TASK INSTRUCTIONS:
Using the records below, repeat exactly the lines from the one holding "Screen dimensions: 1568x629" through the one holding "Task: Focus the Введите текст input field", both ends included, and no others.
=== DATA EXTRACT ===
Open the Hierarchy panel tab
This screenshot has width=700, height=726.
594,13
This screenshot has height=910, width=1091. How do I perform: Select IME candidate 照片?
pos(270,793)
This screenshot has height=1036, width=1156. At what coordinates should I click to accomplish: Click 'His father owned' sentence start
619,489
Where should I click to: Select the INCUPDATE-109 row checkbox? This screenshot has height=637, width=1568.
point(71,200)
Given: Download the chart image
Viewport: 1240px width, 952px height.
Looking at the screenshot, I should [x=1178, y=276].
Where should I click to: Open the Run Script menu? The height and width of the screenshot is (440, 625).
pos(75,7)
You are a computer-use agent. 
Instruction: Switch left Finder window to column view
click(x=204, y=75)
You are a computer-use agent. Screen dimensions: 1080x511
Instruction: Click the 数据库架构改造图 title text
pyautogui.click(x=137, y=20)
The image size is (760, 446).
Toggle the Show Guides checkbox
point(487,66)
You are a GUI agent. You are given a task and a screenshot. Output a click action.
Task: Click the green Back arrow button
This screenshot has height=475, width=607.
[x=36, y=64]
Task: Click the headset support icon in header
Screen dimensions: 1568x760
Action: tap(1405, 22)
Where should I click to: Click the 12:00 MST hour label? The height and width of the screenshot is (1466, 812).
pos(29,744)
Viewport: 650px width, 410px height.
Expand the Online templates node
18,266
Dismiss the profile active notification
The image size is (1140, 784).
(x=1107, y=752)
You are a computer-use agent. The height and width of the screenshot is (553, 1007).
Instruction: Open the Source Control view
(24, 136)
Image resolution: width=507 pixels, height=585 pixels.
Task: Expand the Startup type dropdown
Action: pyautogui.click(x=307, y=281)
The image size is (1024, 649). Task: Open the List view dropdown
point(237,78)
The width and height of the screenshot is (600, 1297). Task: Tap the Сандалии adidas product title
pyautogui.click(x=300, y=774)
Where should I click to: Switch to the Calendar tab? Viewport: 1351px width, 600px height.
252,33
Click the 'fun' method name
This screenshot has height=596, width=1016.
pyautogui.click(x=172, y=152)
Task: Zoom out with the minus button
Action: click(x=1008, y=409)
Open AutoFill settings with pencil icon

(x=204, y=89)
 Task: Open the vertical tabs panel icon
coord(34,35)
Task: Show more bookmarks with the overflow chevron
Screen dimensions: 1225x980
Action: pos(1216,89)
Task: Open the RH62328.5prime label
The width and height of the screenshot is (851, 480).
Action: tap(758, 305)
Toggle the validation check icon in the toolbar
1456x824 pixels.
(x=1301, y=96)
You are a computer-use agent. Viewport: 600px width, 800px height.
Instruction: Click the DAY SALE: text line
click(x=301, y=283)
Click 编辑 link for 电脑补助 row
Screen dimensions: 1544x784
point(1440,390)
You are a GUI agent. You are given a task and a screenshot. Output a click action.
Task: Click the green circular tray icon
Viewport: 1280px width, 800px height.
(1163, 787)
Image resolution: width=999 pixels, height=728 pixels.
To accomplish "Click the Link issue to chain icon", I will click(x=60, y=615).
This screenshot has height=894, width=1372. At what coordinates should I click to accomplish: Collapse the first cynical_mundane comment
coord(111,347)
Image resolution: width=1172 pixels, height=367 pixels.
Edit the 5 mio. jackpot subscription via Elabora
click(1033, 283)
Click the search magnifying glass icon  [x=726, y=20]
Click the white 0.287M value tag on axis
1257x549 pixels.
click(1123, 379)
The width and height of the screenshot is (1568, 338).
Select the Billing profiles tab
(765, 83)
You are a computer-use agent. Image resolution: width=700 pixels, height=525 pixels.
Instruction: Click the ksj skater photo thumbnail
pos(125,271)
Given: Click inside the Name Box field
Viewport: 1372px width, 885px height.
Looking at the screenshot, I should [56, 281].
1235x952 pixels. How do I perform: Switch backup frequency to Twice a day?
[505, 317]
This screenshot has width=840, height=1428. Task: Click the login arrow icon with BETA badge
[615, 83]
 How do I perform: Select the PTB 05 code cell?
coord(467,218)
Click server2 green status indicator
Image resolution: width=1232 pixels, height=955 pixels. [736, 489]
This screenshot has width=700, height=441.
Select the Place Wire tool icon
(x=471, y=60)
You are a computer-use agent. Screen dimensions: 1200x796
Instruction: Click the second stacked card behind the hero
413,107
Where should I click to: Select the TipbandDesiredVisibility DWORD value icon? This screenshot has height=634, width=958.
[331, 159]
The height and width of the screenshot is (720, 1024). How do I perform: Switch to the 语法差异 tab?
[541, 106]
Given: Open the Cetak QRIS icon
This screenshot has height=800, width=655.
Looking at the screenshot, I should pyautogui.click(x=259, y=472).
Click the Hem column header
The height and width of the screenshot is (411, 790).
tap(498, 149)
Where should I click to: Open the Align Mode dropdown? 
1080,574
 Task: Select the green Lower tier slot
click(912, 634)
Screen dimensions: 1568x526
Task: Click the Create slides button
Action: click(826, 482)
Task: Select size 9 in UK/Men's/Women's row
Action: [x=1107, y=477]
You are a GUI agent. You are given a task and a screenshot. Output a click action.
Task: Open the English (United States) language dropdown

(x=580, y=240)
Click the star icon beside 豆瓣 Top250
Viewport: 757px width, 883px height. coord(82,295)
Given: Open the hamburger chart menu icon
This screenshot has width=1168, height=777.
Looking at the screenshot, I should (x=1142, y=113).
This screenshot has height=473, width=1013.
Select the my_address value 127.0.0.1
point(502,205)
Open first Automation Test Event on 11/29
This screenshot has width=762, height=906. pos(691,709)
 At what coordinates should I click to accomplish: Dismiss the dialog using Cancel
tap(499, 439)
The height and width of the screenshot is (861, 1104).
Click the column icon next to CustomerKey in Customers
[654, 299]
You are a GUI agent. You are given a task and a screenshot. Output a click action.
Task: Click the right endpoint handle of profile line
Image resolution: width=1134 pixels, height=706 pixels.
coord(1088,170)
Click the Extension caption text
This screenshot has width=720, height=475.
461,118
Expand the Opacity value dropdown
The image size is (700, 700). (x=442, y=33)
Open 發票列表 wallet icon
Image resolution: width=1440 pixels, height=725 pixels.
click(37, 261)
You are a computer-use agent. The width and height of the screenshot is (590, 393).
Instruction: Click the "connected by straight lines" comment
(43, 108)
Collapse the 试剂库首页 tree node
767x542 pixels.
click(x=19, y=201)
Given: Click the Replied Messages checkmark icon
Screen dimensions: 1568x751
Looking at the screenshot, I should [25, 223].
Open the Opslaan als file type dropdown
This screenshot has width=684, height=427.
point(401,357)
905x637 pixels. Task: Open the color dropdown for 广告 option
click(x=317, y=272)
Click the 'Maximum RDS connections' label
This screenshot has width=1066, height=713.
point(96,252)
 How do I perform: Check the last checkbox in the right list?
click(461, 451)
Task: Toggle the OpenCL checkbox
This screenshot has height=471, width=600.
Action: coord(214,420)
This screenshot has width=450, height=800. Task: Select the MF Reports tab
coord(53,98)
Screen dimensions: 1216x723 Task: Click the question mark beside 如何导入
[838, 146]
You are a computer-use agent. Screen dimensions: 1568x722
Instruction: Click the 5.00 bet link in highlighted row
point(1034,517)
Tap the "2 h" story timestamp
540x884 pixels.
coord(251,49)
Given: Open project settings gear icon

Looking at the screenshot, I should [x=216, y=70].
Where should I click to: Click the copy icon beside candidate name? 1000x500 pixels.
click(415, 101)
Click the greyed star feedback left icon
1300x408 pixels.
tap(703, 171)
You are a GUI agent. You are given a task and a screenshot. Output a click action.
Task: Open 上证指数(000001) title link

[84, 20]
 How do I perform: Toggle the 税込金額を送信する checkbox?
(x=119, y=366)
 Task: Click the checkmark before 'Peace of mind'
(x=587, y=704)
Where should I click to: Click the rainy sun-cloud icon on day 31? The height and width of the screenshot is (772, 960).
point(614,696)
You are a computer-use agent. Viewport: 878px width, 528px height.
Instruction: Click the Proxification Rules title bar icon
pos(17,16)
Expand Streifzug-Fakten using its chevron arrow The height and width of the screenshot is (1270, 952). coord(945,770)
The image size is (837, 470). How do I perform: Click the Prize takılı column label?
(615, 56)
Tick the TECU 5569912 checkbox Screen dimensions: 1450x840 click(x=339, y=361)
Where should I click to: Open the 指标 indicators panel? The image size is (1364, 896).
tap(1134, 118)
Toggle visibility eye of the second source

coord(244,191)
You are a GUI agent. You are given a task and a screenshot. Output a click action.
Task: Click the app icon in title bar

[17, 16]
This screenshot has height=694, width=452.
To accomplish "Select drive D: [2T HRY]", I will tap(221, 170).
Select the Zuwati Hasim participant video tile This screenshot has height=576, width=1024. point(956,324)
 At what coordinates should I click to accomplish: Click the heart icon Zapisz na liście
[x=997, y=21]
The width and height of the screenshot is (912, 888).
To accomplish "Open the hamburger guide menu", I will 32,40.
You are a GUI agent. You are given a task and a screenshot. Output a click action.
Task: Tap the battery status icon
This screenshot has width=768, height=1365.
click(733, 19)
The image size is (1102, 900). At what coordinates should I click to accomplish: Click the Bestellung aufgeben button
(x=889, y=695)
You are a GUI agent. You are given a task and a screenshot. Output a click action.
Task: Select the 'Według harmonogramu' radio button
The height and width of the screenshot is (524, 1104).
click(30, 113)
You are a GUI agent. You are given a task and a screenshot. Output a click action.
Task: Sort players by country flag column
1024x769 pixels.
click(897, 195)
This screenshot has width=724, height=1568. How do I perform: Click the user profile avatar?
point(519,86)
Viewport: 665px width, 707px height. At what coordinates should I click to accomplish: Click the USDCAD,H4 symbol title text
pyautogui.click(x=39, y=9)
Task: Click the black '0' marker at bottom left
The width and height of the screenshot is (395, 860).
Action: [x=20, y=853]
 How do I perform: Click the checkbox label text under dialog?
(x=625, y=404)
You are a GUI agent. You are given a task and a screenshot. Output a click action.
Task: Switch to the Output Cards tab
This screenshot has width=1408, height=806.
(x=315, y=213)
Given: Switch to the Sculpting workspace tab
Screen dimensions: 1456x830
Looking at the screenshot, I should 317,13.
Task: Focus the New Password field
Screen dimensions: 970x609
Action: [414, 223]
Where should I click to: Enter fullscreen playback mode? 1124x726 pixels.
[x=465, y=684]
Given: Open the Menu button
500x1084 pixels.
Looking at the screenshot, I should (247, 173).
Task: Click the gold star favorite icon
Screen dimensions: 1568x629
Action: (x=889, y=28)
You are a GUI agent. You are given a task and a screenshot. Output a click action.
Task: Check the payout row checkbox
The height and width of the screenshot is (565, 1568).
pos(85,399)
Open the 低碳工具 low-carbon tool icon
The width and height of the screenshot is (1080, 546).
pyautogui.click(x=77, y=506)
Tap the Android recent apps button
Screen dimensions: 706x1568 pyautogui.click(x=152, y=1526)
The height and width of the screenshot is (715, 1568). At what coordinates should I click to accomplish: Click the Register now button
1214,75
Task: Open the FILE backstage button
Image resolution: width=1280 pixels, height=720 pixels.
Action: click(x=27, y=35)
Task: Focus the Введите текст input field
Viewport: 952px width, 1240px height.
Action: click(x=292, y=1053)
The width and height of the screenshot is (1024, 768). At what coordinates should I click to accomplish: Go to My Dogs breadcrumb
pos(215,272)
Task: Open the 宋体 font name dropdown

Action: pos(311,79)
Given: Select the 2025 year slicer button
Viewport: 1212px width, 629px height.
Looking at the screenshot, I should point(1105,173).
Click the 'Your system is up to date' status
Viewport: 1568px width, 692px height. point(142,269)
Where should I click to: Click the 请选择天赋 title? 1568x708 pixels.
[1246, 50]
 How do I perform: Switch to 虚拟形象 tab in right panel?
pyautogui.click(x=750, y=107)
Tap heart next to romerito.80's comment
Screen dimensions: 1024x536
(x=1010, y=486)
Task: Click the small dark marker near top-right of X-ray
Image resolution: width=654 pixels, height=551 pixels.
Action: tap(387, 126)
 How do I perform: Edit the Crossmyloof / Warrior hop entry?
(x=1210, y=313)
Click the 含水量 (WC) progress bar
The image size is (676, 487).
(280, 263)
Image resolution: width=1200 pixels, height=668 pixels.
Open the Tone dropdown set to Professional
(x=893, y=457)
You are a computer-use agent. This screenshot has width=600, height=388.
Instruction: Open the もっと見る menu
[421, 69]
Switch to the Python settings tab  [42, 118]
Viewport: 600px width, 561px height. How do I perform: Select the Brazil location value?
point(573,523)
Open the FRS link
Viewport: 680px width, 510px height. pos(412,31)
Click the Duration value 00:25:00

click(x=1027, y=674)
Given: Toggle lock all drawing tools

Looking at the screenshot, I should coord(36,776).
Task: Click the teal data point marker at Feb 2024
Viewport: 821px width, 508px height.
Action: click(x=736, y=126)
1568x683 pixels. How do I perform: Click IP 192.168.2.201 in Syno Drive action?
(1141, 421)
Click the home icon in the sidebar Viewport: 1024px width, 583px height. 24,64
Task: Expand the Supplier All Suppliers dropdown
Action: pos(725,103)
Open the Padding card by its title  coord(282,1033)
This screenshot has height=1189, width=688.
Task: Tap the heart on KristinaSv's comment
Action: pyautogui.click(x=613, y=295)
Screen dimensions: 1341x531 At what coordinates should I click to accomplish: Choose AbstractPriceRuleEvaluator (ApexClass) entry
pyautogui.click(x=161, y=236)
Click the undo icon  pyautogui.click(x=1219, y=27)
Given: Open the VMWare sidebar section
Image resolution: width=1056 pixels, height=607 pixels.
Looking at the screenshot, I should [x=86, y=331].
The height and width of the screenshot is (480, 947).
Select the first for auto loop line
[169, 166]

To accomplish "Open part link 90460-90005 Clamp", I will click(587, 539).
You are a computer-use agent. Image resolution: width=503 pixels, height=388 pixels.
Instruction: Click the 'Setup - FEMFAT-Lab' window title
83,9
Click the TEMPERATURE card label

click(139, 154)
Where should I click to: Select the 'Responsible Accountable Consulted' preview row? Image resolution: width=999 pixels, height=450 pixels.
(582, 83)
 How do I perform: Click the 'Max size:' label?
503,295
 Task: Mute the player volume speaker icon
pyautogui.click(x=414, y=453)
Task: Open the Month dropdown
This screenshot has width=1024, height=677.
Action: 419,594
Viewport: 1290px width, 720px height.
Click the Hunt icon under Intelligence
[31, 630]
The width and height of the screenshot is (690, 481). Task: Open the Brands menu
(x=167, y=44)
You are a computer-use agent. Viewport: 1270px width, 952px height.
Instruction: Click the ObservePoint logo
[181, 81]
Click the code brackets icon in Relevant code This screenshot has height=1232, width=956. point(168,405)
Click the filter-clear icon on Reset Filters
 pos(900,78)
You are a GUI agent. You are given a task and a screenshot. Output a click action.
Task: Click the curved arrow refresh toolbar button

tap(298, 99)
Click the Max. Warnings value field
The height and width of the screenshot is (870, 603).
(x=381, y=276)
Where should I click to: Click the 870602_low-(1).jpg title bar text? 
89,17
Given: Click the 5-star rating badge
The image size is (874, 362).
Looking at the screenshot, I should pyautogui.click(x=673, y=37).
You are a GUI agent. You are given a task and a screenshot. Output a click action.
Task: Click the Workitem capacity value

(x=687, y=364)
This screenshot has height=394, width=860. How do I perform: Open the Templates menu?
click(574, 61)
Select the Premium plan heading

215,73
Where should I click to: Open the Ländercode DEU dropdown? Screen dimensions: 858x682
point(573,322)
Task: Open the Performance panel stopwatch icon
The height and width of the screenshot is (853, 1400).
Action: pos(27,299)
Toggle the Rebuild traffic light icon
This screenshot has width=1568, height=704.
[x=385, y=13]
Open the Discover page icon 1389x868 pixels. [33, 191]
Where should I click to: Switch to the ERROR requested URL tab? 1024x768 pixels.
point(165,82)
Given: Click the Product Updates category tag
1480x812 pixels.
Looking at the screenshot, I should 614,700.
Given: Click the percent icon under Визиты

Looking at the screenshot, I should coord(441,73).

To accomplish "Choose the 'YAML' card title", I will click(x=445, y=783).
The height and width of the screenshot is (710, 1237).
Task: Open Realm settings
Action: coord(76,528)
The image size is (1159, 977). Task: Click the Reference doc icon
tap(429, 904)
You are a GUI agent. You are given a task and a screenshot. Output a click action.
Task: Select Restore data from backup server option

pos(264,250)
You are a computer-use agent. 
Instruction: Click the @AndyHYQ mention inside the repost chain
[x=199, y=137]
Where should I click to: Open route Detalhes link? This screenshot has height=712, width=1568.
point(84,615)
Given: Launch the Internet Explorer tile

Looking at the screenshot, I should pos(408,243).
===
THE ANSWER:
Screen dimensions: 1568x629
Action: (x=889, y=28)
You are a GUI agent. You are given a task and a screenshot. Output a click action.
Task: Check the payout row checkbox
The height and width of the screenshot is (565, 1568).
pos(85,399)
Open the 低碳工具 low-carbon tool icon
The width and height of the screenshot is (1080, 546).
pyautogui.click(x=77, y=506)
Tap the Android recent apps button
Screen dimensions: 706x1568 pyautogui.click(x=152, y=1526)
The height and width of the screenshot is (715, 1568). At what coordinates should I click to accomplish: Click the Register now button
1214,75
Task: Open the FILE backstage button
Image resolution: width=1280 pixels, height=720 pixels.
Action: click(x=27, y=35)
Task: Focus the Введите текст input field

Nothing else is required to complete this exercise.